This paper explores Masked Autoencoders (MAE) with Gaussian Splatting. While reconstructive self-supervised learning frameworks such as MAE learns good semantic abstractions, it is not trained for explicit spatial awareness. Our approach, named Gaussian Masked Autoencoder, or GMAE, aims to learn semantic abstractions and spatial understanding jointly. Like MAE, it reconstructs the image end-to-end in the pixel space, but beyond MAE, it also introduces an intermediate, 3D Gaussian-based representation and renders images via splatting. We show that GMAE can enable various zero-shot learning capabilities of spatial understanding (e.g., figure-ground segmentation, image layering, edge detection, etc.) while preserving the high-level semantics of self-supervised representation quality from MAE. To our knowledge, we are the first to employ Gaussian primitives in an image representation learning framework beyond optimization-based single-scene reconstructions. We believe GMAE will inspire further research in this direction and contribute to developing next-generation techniques for modeling high-fidelity visual data.

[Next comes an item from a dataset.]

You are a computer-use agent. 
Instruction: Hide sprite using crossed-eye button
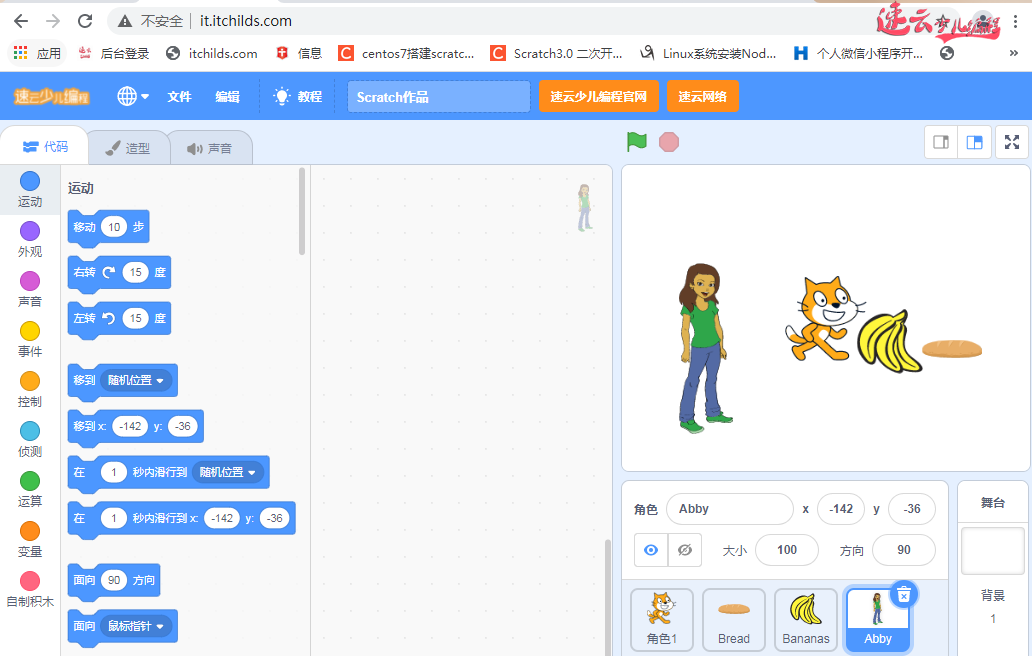[684, 550]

本文探讨了结合高斯点绘制(Gaussian Splatting)的掩码自动编码器(Masked Autoencoders, MAE)。尽管重构型自监督学习框架(如 MAE)能够学习良好的语义抽象,它们却未针对显式的空间感知进行训练。我们的方法被称为 高斯掩码自动编码器(Gaussian Masked Autoencoder, GMAE),旨在联合学习语义抽象和空间理解。 与 MAE 类似,GMAE 在像素空间中端到端地重构图像,但不同于 MAE,GMAE 引入了一个基于 3D 高斯的中间表示,并通过高斯点绘制渲染图像。实验表明,GMAE 在保留 MAE 自监督表示高层语义质量的同时,还能实现多种空间理解的零样本学习能力(如前景-背景分割、图像分层、边缘检测等)。 据我们所知,GMAE 是首个在图像表示学习框架中使用高斯原语(Gaussian Primitives)超越基于优化的单场景重建的研究工作。我们相信,GMAE 将激发更多在这一方向上的研究,并为开发高保真视觉数据建模的下一代技术提供新的思路。